Provençal Clay Figures
They beckon from shop windows in every hill town, these miniatures called santons, from the dialect santouns for "little saints." But whatever commercial role they may play today, their roots run deep in Provence.
The Christmas crèche has been a part of Provençal tradition since the Middle Ages, when people reenacted the tableau of the birth of Christ, wise men, shepherds, and all. When the Revolution cracked down on these pastoral plays, a Marseillais artisan decided to substitute clay actors. The terra-cotta figures created a new fashion and the santon craze was on.
A Marseille tradition that eventually migrated to Aubagne in the hills above (the clay was better), the delicate doll-like figurines spread throughout Provence, and are displayed every Christmas in church crèches that resemble a rustic backcountry hill village as much as they do Bethlehem. Against a miniature background of model stone houses, dried-moss olive groves, and glass creeks, quaint, familiar characters go about their daily tasks—the lumberjack hauling matchstick kindling, the fisherman toting a basket of waxy fish, the red-cheeked town drunk leering drolly at the pretty lavender-cutter whose basket hangs heavy with real dried sprigs.

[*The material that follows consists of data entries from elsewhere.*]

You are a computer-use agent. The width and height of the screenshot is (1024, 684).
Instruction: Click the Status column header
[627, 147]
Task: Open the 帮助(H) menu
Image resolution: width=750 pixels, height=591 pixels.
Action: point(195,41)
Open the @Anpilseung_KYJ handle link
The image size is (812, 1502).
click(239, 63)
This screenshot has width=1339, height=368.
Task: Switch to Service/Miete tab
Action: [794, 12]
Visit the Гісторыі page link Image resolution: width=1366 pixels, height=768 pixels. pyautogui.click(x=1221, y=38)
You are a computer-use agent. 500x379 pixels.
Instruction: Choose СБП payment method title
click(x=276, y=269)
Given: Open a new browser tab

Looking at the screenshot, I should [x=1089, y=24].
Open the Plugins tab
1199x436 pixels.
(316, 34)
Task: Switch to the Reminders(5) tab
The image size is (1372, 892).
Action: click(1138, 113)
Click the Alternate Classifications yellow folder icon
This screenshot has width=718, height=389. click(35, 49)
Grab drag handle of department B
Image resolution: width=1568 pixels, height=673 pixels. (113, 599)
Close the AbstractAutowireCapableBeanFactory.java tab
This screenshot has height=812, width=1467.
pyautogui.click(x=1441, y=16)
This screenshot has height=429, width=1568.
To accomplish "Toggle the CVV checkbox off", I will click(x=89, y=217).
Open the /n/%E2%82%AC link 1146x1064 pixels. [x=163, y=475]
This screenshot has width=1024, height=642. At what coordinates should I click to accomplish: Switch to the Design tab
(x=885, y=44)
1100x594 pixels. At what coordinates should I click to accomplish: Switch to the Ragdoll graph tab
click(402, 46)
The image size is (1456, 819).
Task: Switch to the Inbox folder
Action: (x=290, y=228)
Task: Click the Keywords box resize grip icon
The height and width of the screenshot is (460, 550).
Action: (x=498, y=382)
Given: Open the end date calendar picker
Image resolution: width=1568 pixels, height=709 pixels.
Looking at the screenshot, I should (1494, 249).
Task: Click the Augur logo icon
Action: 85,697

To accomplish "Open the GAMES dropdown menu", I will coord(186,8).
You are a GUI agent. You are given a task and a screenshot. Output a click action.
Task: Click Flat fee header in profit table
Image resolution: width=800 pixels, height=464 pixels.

The original cast from Bethlehem gets second billing to a charming crowd of Gypsies, goatherds, and provincial passersby. And these days there are plenty of Gérard Depardieus, Carla Bruni-Sarkozys, and Yves Montands.
It's a highly competitive craft, and while artisans vie for the souvenir trade, some have raised it to an art form.
Molded, dried, then scraped with sharp tools down to the finest detail—wrinkled foreheads and fingernails—the santons are baked at 1,000°C (1,832°F). Once cool, they are painted with a watchmaker's precision: eyelashes, nostrils, and gnarled knuckles. The larger ones have articulated limbs to allow for dressing; their hand-sewn costumes, Barbie-scaled, are lavished with as much fine detail as the painted features.
Many artisans maintain highly public studios, so you can shop direct. Little santons (about an inch high), without articulated limbs, run about €12; big ones (8 to 10 inches), dressed and painted by the best artists, cost around €50.
But the preferred format is the crèche tableau, and it's easy to get hooked on building a collection of Provençal rustics to be lovingly unwrapped and displayed every Christmas season.